I have been teacher for many more years than I would like to admit. For 12 years, I worked at The Albany Free School, one of the oldest alternative schools in the U.S. The founder, Mary Leue, taught me much about how children learn. She taught me how to instill a love of learning in them and how to get out of their way but still be available to help when asked. I learned how to make learning fun, and I learned a lot about myself, what motivates me and how I learn. The years I spent there gave me invaluable experience that has helped me, not only as a teacher, but in my life as well.
My two younger children were avid readers and learned to read early on. My youngest son, who was quite a bit younger than his siblings, was not interested in books. He loved listening to stories but didn't want to "waste his time" reading for himself. He also was exposed to more electronic devices because of his older siblings. At one point, he showed a little interest in learning to read but never really dove into it. Although, it drove me crazy, I remembered all of my training and stepped back, hoping he would finally make a break through in reading. He discovered Shakespeare in 4th grade and finally learned to read by reading Shakespeare. He even starred in a Shakespeare play put on in the school and had a role in a more public play as well. He did learn to read, but still doesn't love it the way his siblings do. My older grandson also does not love reading, These two boys are only three years apart in age, causing me to wonder if it's a generational thing or a backlash of the technology boom.
Both of these boys were born during the growth of electronic gaming and computer technology. I love technology and was one of the first people to buy a personal computer when they became available to the public. I also saw to it that my young children had access to that computer and learned early primitive programming. I could see it was the wave of the future. However, I've also seen the changes it has brought about in our young people. I've seen lots of kids who are unable to entertain themselves. Even modern baby toys have all sorts of flashing lights, bells and whistles to keep them entertained. Yet, I remember when I would lay my babies down on the floor with a few simple toys or a mobile hanging above them, and they were perfectly contented to watch me busy myself around them, straightening up or cooking, whatever needed doing. I also talked or sang to them as I worked, and television was severely restricted until they were older - a constant battle with their father.

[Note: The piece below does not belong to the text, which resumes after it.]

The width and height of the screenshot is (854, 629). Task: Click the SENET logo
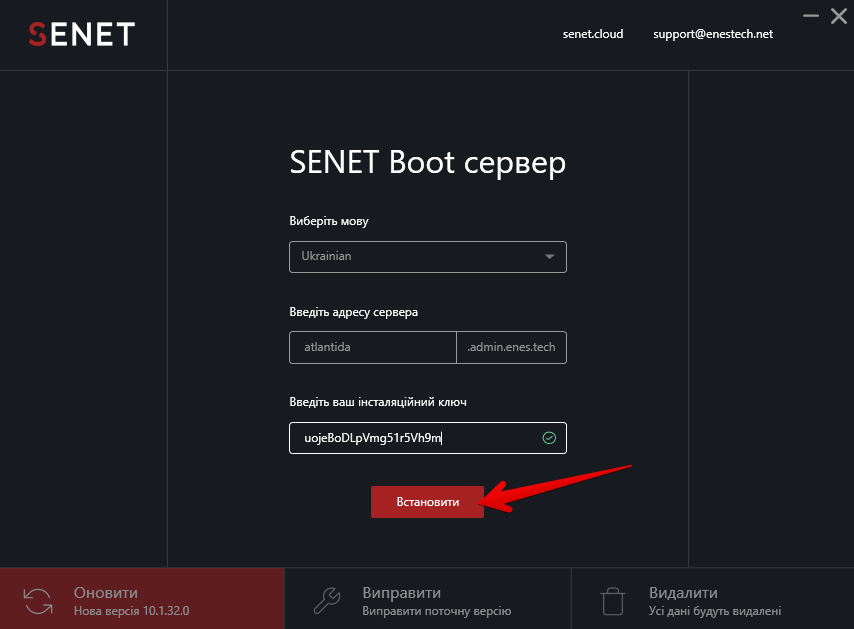80,34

Much later, my granddaughter lived with me (full-time at first, then part-time) from the time she was 1 year until she was 10. She also had no interest in reading but has now become an avid reader. Once again, I struggled with how to help her find her way into a love of books. The first thing I did was give her much less screen time than my son had. She was left to her own devices a lot. She had playdates and went outdoors. She had no electronics around her until she started school. She, like my youngest son, was a little older than usual for a beginning reader and was very precocious. With each of them, I needed to find things that would interest them. Years ago, publishers created books that were high interest and comprehension but still easy readers. It's not hard to do, just have complex story lines using simple words. Now, they can't be found. I checked with my local library, and was told that they no longer catered to these slower learners. Like me, the librarian was dismayed at this but had no helpful suggestions.

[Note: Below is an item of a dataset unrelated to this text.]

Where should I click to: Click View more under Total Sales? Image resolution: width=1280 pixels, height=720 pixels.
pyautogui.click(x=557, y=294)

I decided to transcribe their own stories for them to read back to me. When the summer reading program was happening, I went back to the librarian, explained the situation and asked if she would count these hand written stories as books they had read. She eagerly agreed. They illustrated them either with stickers or with their own drawings and brought them in to show the librarian. It was a huge success. Then, I finally found a book that my granddaughter loved, and that changed the tide. It was "Pirate Mom". I would never have guessed that would be the magic book. We went to the library every week looking through the readers, looking for the right one, and that was it. After that, she suddenly couldn't get enough to read.

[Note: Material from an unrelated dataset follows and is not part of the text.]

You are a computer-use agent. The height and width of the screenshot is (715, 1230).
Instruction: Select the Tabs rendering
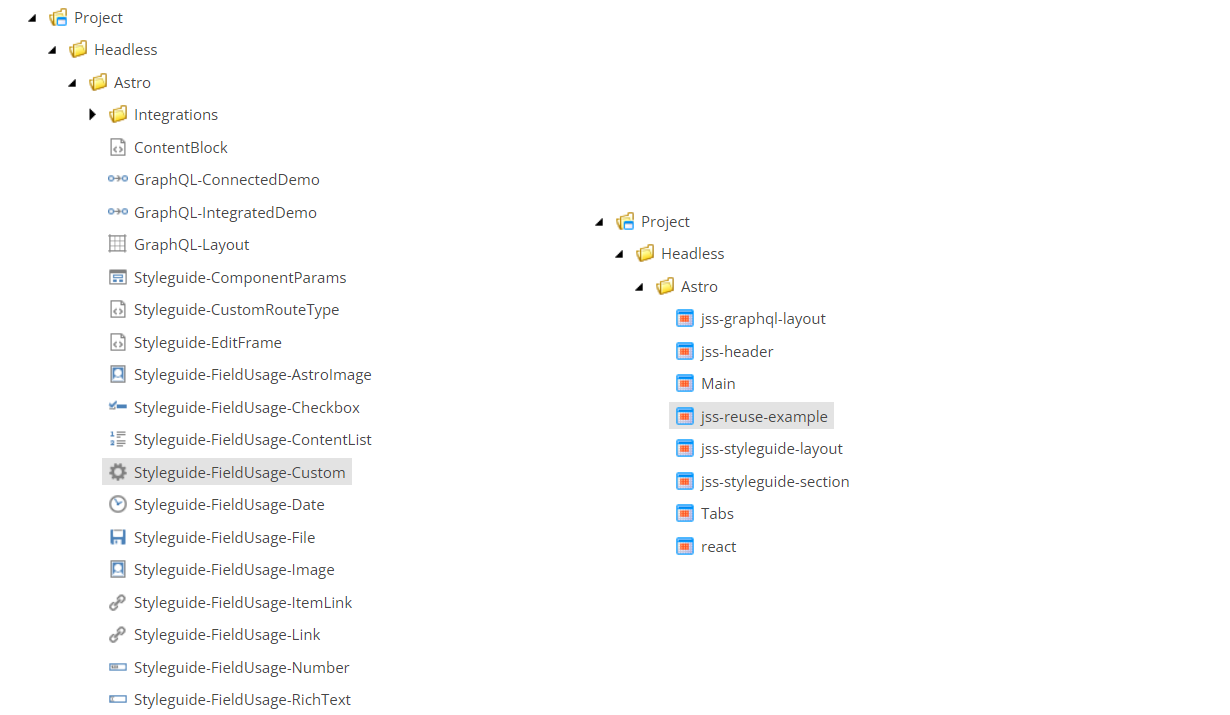coord(717,513)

I think we have to work a little harder now to battle the adverse effects of technology on our children. We have to look harder for that "just right" book. We have to work very hard at limiting screen time and be willing to fight with them about it because we know it's in their best interest. And, we have to start when they are very young to instill independence and a love of learning by insisting that they have alone time and down time. I always read to my kids and read my own books around them, but in this modern age, reading doesn't seem to be enough. I had to set stronger limits and express my expectations. However, it's impossible to force children to read. It sets up a power struggle that we can't possibly win, and we don't want them to have negative feelings about reading. We want them to see the advantages and feel the joy in reading.
I still love technology and recognize that our children need to be able to keep up with their peers. They need to learn all of the technological advances and be proficient in computers and telecommunication. However, do they really need to start as babies and toddlers? Do they need a toy computer or cell phone before they are even in school? I don't think so. I think they need to enjoy being children for as long as they can, playing in the dirt, running and jumping, and learning about the world around them. There will be plenty of time for them to jump into the world of technology. For now, why don't we let them enjoy being kids.